今年7月、三重県津市の一身田(いっしんでん)地区にウナギ料理の店が開業した。「うなぎ三代目魚梅(うおうめ)」。近鉄「津駅」から二つ目の「高田本山(たかだほんざん)駅」で降り、歩いて10分くらいのところにある。道沿いに民家が並び田んぼが広がる郊外に、新しいウナギののぼりが立つ。

愛知県名古屋市中川区で長年営業し、3年前に惜しまれつつ閉店した、焼き魚の専門店「魚梅」。三代目魚梅の社長で、津市内で居酒屋を経営する神田茂樹さんが、魚梅の店主と知り合いであったことから、店の名前と蒲焼きのたれを譲り受けた。

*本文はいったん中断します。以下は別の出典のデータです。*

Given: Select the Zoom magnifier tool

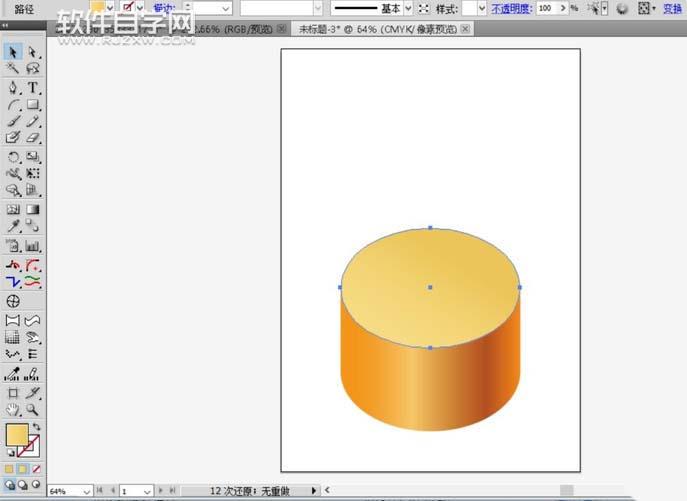Looking at the screenshot, I should pos(32,409).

調理を担当するのは、店長の高岡玲士さん(29)。メニューは、うな丼やうな重、ひつまぶしをはじめ、ウナギのとろろがけ丼や松阪牛を使った「うな松牛丼」、白焼きのからし酢みそなど。うな丼やうざくにサラダや吸い物、デザート、コーヒーなどがついたレディースセットの他、ランチセットでもウナギが味わえる。ウナギ以外にも、つまみものや串もの、天ぷらなど、居酒屋としても利用できる料理が豊富にそろう。

 神田さんと顔見知りだった高岡さんは、その縁から声をかけてもらい、この店で働くことに。準備期間が短い慌ただしいなか、開店にこぎつけた。「どうやってお客さんを呼ぶか。オープンしてからはずっと試行錯誤です」。料理の価格設定や店の宣伝、ウナギを使った新たな料理の考案など、悩み考える日々が続く。

 高岡さんは津市で生まれ育った。高校生になり、市内のウナギ店でアルバイトをしていた同級生に誘われ、一緒に働くようになる。卒業後、そのままこの店に就職してウナギの調理を習い、13年間勤めて腕を磨いた。「料理は好きで興味がありましたが、ウナギの割きは一番苦労しました」と、これまでの修業時代を振り返る。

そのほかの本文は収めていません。